Jon Atack is a dishonest “deprogrammer” and unsavory hate blogger who has spread lies about the Scientology religion and Scientologists for over three decades.
To further his career as a paid “deprogrammer” by forcibly removing family members from the religion of their choosing—one of the vilest rackets on the planet—Atack managed to become one of the directors of an anti-Scientology hate site that also served as a repository of stolen copyrighted works belonging to the Church. Atack’s sordid purpose: to present illegally obtained Church documents completely out of context to try to falsely elicit fear from parents of Scientologists and then manipulate them into paying him to “deprogram” their children.

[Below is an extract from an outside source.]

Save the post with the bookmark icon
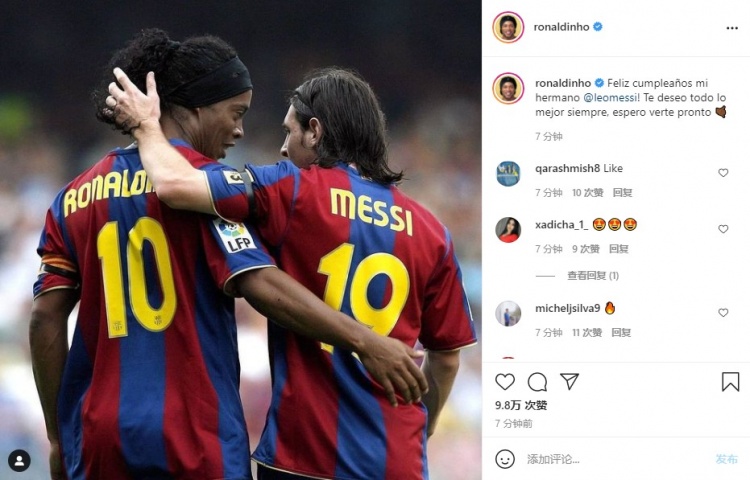 pyautogui.click(x=730, y=382)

Nothing is too low for Atack as long as he can grab his filthy lucre.
In 1993, Atack wrote and published a hate-filled book on Scientology Founder L. Ron Hubbard. The book relied exclusively on outrageous falsehoods from discredited sources and misinformation dredged up from a handful of bitter apostates. The book soon became the subject of litigation in the United Kingdom due to its false and hateful nature.
In one such case, Atack was held to have defamed a Scientologist schoolmaster and a Scientology-affiliated drug abuse treatment program. Atack’s dishonest conduct during the litigation resulted in judicial orders from the court describing him as a “devious” and “unsavory” litigant.
Atack’s dishonest conduct during the litigation resulted in judicial orders from the court describing him as a “devious” and “unsavory” litigant.
L. Ron Hubbard’s European publishers sued Atack for copyright infringement of Mr. Hubbard’s works contained in Atack’s book. Rather than posit an original thought and incapable of crafting a well-written sentence, Atack cut and pasted Mr. Hubbard’s words in a failed effort to turn a sow’s ear into a silk purse.
Desperate for a defense no matter how ludicrous, Atack claimed his dark diatribe premised on his incoherent utterings juxtaposed against the illegal use of Mr. Hubbard’s intellectual property somehow served the public interest. Not surprisingly, when the Court demanded evidence to support that spurious claim, Atack failed utterly. After reviewing all the documentation in the case, the Court, dripping contempt for Atack’s vapid and clearly false arguments, determined Atack’s defense “tenuous in the extreme and at times risible.” The Court concluded Atack’s conduct evidenced that if the trial continued it would constitute an abuse of process.
Concurrently, Atack countersued, claiming the Church’s efforts to present an accurate picture of his disreputable character by exposing his criminal history adversely affected his unsavory and thoroughly despicable livelihood. In an argument unique in legal annals, Atack unabashedly claimed that if his sordid criminal past eked out, no one would employ him. Much like a pedophile claiming if his criminal past eked out, no kindergarten would employ him.
During the proceedings, Atack produced six false affidavits riddled with his incoherent hate speech—all rejected out of hand by an exasperated judge—before Atack’s specious suit was dismissed, with no leave to appeal.
After accumulating a large debt in legal fees and damages, Atack declared bankruptcy. For a brief time, he abandoned his hate campaign against Scientology. Atack the deprogrammer reverted to promoting and forwarding the subject of “coercive persuasion,” a term used by religious deprogrammers to rebut and resurrect passé and scientifically discredited theories in their return to enriching themselves by abusing others.
In 2013, Atack resumed his career as a hate blogger, becoming a regular contributor to Tony Ortega’s hate blog, gradually expanding his blogging to diversify his bigotry to include hate speech targeting other religions and groups.
Today, Atack is chair and managing editor of the oxymoronic Open Minds Foundation, an unsavory mouthpiece for deprogrammers and others dedicated to engaging in hate speech attacking religions, political groups and other organizations with worldviews they oppose.
Atack also presents himself at “anti-cult” conferences, speaking as an “expert” on “coercive persuasion”—Orwellian-speak for “deprogrammers”—and continues to inject his ugly rants on Ortega’s hate blog—a site welcoming any and all Scientology hate speech, no matter how false, as long as it contains not a word of objective truth about the religion, its founder or its leader.